The hall itself was vast, filled with translucent data pillars. Each one pulsed faintly with blue light, a physical manifestation of the system that governed their world.
Here, every act of valor, every kill, every survival — all of it was reduced to merit points.
The system didn't care about emotion, loyalty, or pain. Only performance.
They lined up as their points synced to the hall's registry.
Each number was like a stamp of fate.
They stared at the numbers. They looked high — but felt hollow.
Bright opened his purchase terminal. Rows of glowing icons appeared, showing ability cores, technique manuals, and combat simulations. Each came with a cold, concise description.
He scrolled through them slowly, his reflection flickering against the glass.
"Do I even deserve these yet?" he thought. "I barely survived."
Then, quietly:
"No. Not yet."
He closed the terminal.
That night, the fortress was silent.
Bright found himself walking along the edge of the outer training yard. The air was cool, stars hidden behind the haze of the energy grid.
He replayed every moment from the Shroud in his mind — the panic, the failure, the flashes of instinct that kept him alive.
His ability had saved him, yes — but it had also shown him how weak he truly was.
Danger Sense isn't enough if I can't react to what it shows me.
Instinct isn't enough if I don't have the strength to follow through.
He needed to refine it — not as a reflex, but as a weapon.
He looked at his hands again. The faint pulse of his core glowed beneath his skin — flickering, unstable. The more energy he absorbed, the more volatile it became.
That meant one thing — he was close.
Close to awakening.
Close to becoming an initiate.
He wasn't alone for long.
Silas joined him, quiet as usual, eyes reflecting the grid lights. For a moment, they just stood there, watching the night.
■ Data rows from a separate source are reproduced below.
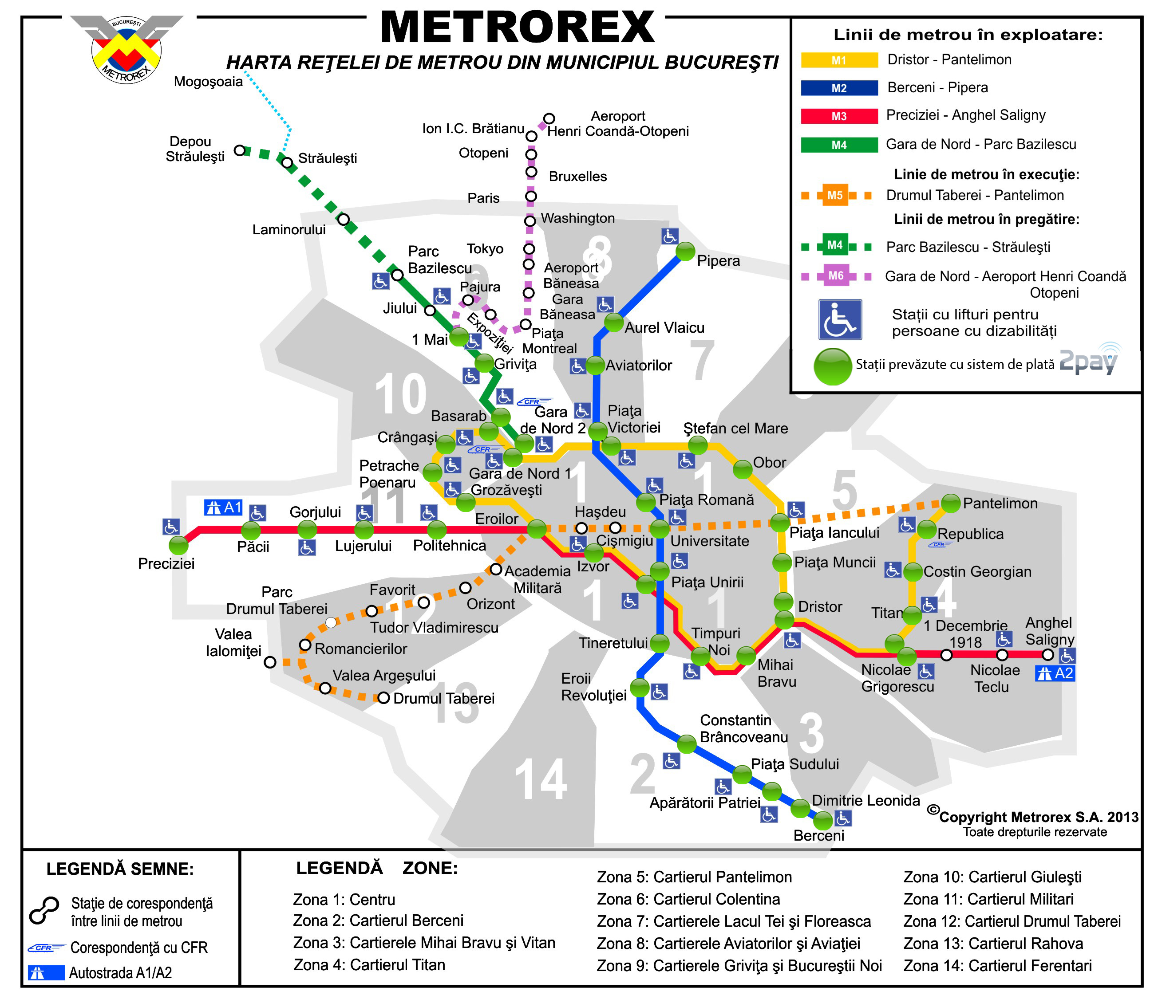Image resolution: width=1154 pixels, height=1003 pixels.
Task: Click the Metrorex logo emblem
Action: point(126,49)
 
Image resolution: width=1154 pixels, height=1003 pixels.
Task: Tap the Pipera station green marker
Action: point(685,252)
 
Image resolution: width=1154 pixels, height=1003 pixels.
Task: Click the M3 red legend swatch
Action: point(838,116)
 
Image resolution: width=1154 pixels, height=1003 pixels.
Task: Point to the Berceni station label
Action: point(818,836)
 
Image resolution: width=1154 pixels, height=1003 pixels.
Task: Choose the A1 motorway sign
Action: point(223,507)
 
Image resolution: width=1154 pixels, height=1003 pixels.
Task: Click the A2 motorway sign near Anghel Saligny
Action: point(1055,673)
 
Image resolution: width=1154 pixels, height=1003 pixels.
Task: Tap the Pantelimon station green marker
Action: point(950,503)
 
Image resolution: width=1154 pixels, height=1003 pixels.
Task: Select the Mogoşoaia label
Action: point(208,82)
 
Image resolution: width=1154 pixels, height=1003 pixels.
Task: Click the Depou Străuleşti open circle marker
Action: point(240,150)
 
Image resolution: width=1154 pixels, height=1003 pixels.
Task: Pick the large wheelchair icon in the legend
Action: point(840,319)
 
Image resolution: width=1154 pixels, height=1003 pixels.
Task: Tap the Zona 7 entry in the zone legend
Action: point(734,921)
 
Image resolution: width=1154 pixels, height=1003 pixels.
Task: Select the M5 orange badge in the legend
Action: point(835,195)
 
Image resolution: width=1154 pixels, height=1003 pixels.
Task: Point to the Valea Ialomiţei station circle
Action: point(270,662)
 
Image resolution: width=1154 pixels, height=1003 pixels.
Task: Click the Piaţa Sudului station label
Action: point(794,764)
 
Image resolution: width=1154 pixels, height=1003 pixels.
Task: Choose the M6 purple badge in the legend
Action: point(835,275)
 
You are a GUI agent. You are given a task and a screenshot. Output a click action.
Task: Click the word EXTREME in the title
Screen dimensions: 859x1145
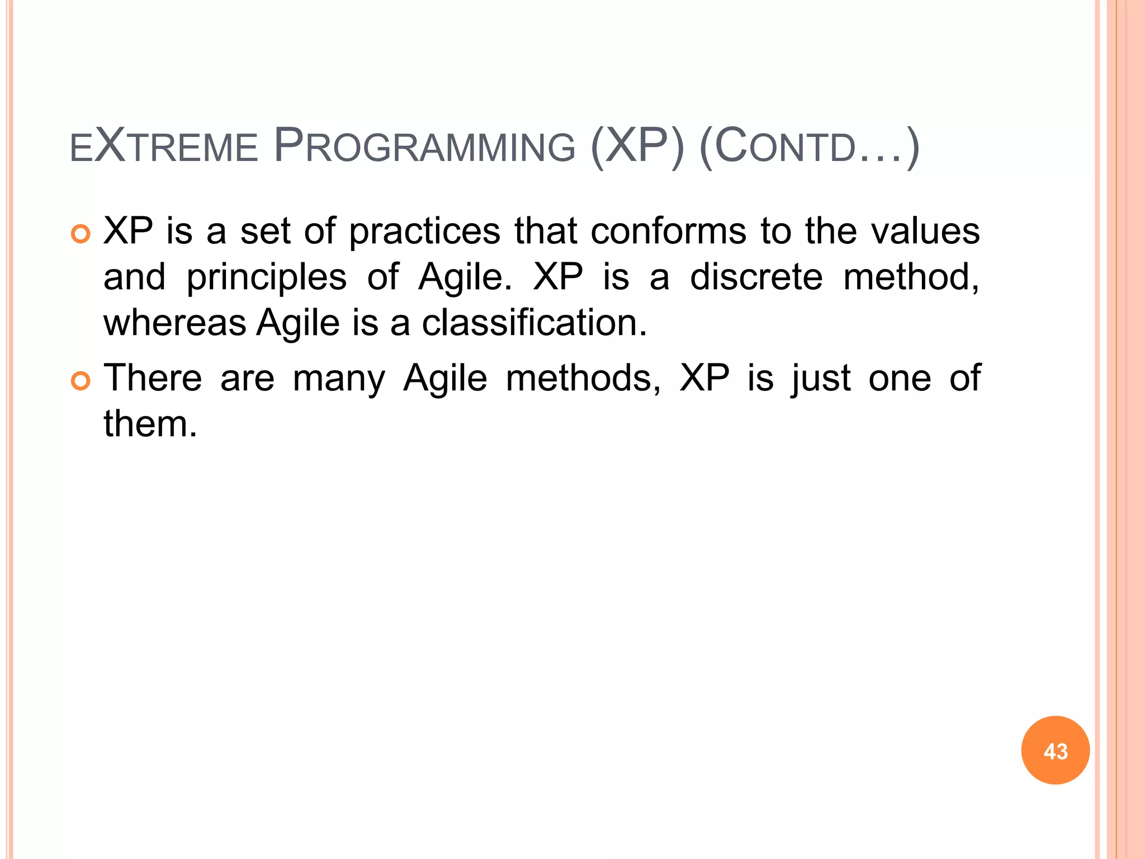pos(163,147)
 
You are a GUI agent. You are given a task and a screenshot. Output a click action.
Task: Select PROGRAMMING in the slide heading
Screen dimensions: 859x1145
pos(425,147)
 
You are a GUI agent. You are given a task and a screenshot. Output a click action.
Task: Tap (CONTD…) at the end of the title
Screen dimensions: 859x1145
pos(809,147)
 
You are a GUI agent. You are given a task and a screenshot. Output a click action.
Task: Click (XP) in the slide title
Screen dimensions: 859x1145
pos(637,147)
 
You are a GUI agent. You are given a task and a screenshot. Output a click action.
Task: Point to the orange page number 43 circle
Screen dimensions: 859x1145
pos(1055,751)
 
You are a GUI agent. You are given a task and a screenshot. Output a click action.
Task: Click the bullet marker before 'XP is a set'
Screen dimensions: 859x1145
pos(81,234)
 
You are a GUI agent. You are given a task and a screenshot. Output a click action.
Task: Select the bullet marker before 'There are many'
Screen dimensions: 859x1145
pos(81,381)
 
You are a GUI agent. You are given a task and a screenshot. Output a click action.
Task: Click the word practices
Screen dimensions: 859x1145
pos(425,232)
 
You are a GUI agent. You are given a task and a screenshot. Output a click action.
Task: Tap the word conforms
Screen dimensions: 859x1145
pos(669,231)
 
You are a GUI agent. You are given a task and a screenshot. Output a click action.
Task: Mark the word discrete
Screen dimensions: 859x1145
pos(756,277)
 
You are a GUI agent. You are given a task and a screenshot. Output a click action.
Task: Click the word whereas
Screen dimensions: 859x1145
pos(175,323)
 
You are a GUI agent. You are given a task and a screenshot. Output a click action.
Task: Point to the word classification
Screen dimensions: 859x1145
pos(534,323)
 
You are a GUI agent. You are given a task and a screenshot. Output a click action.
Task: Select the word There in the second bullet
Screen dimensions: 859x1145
pos(153,377)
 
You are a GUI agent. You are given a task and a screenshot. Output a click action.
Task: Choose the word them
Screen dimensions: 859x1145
pos(150,423)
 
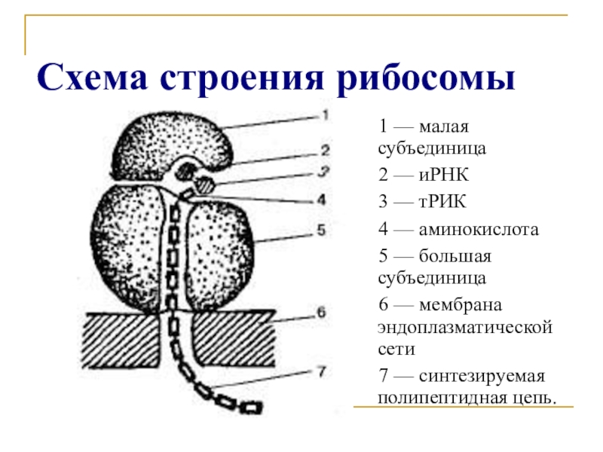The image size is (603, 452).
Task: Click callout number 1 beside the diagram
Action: pos(325,115)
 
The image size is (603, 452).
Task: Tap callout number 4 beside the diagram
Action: pos(322,200)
"You didn't buy anything either," Silas said finally. It wasn't a question.
Bright shook his head. "Not yet."
"Smart. Power without control just paints a bigger target."
Bright smiled faintly. "You sound like someone who's already made peace with weakness."
Silas chuckled. "I have. Doesn't mean I plan to stay weak."
They stood in silence for a while longer. When Silas turned to leave, he said one more thing:
"They'll assign us teachers soon. Maybe that'll change something."
Bright didn't answer, but he hoped so.
By dawn, the orders came through.
[Directive: Tier Advancement Training]
Survivors of Shroud Deployment are to report to their designated instructors for personalized development.
Estimated Duration: Indefinite.
Objective: Core stabilization and combat refinement.
— Central Command
Each of them received a name, a location, and a schedule.
Bright's eyes lingered on his instructor's name.
Hailen.
Eastern Training Hall.
He remembered hearing that name whispered once before — a retired Initiate, a man who trained those who fought on the edge of death or so they want us to believe .
He took a deep breath. This was the next step. reforging.
The group assembled one last time before dispersing for training.
Duncan's new armor gleamed faintly under the pale sun — raw, unfinished, but already terrifying in its density.
Adam's eyes glowed faintly with synchronized threads of light — the mark of his cognitive enhancement.
Bessia and Silas looked unchanged, though their restraint was its own statement. They were saving their strength for something greater.
And Bright — he looked the same, but something in his posture had shifted. The heaviness in his eyes was still there, but beneath it was purpose.
"We've come far," Duncan said, adjusting his armor's seals.
"Not far enough,and to be honest I get that this our story, but that was cringe asf, what the fuck is we've come far" Bright replied, imitating Duncan.
No one argued. But some did laugh.
They split paths then — each moving toward their assigned halls, their next lessons, their next fights. Their journey In the Shroud had ended, but its shadow lingered in every step they took.
Bright walked toward the east, where the sun or whatever that weird light was, was beginning to rise.
He didn't know what awaited him under Hailen's instruction. But for the first time in weeks, he welcomed the uncertainty.